With the simplistic replacement strategy shown above, this becomes:

  subtract ^= (sign ^ rhs.sign);

Now the type of the right hand side of the xor-assign expression is
unsigned int.

How can I identify these implicit boolean statements? When I enqure
the type of the conditional expression in these cases by using
Expr::getType(), they both tell me that they are bool.

If you ast-dump (or is it dump-ast? I forget) the clang invocation, you
should see the AST that builds these and I believe you'll see that the RHS
is an ImplicitConversionExpr or something like that, which is what's hiding
the underlying type. There are utility functions for stripping implicit
casts and parentheses (utilities are probably in ASTContext).

- David

In article <CAENS6EvT8Z0Y5Vn8bHh6XKHiBa8G1JSFLo3EL===wXExDVFKWA@mail.gmail.com>,
    David Blaikie <dblaikie@gmail.com> writes:

> [...]
> How can I identify these implicit boolean statements? When I enqure
> the type of the conditional expression in these cases by using
> Expr::getType(), they both tell me that they are bool.

If you ast-dump (or is it dump-ast? I forget) the clang invocation, you
should see the AST that builds these and I believe you'll see that the RHS
is an ImplicitConversionExpr or something like that, which is what's hiding
the underlying type. There are utility functions for stripping implicit
casts and parentheses (utilities are probably in ASTContext).

Thanks David, I've prototyped this and it works pretty well. I want
to make sure I cover all the different ways that an implicit bool
conversion can take place. The ones I can think of were the
arithmetic expressions that are implicitly converted to bool by
comparing them to zero (integral types, pointers, floating-point
types) and objects (class, struct, union) that provide an operator
bool() that does the conversion. For the former I am replacing
'if (e) return true; else return false;' with 'return e != 0;
and for the latter I am replacing with 'return bool(e);'.

Am I missing anything?

In article <CAENS6EvT8Z0Y5Vn8bHh6XKHiBa8G1JSFLo3EL===
wXExDVFKWA@mail.gmail.com>,
    David Blaikie <dblaikie@gmail.com> writes:

>
> > [...]
> > How can I identify these implicit boolean statements? When I enqure
> > the type of the conditional expression in these cases by using
> > Expr::getType(), they both tell me that they are bool.
>
> If you ast-dump (or is it dump-ast? I forget) the clang invocation, you
> should see the AST that builds these and I believe you'll see that the
RHS
> is an ImplicitConversionExpr or something like that, which is what's
hiding
> the underlying type. There are utility functions for stripping implicit
> casts and parentheses (utilities are probably in ASTContext).

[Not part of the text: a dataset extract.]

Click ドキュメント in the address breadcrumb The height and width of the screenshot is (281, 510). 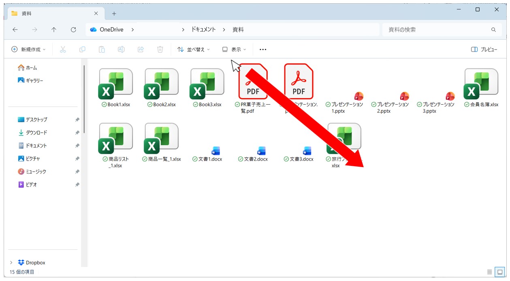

Thanks David, I've prototyped this and it works pretty well. I want
to make sure I cover all the different ways that an implicit bool
conversion can take place. The ones I can think of were the
arithmetic expressions that are implicitly converted to bool by
comparing them to zero (integral types, pointers, floating-point
types) and objects (class, struct, union) that provide an operator
bool() that does the conversion. For the former I am replacing
'if (e) return true; else return false;' with 'return e != 0;

Maybe special case chars for "return e != '\0';" ? hard to tell if it's
chars being used as bytes or chars being used as textual characters,
though... - and hard to tell what the common codebase convention is as to
whether "return e;" is better than "return e != 0;" etc... - I'd be sort of
inclined to just use the expression directly if it's valid (eg: for builtin
types and implicit conversion operators).

and for the latter I am replacing with 'return bool(e);'.

If the type's conversion operator is implicit, it might be fine to "return
e;"
If the type's conversion operator is explicit, it might be more suitable to
use static_cast<bool>. There is "return !!e;" but that's lame... otherwise
there's probably more explicit type-specific ways to test the object, but
you won't be able to suggest those automatically. (eg: "return o !=
nullptr;" for a unique_ptr, etc)

In article <CAENS6EvLVQkc-_0Ajogg0QAvvEMCca8wX8N9prft891FEO37mg@mail.gmail.com>,
    David Blaikie <dblaikie@gmail.com> writes:

> Am I missing anything?

Maybe special case chars for "return e != '\0';" ? hard to tell if it's
chars being used as bytes or chars being used as textual characters,
though... - and hard to tell what the common codebase convention is as to
whether "return e;" is better than "return e != 0;" etc... - I'd be sort of
inclined to just use the expression directly if it's valid (eg: for builtin
types and implicit conversion operators).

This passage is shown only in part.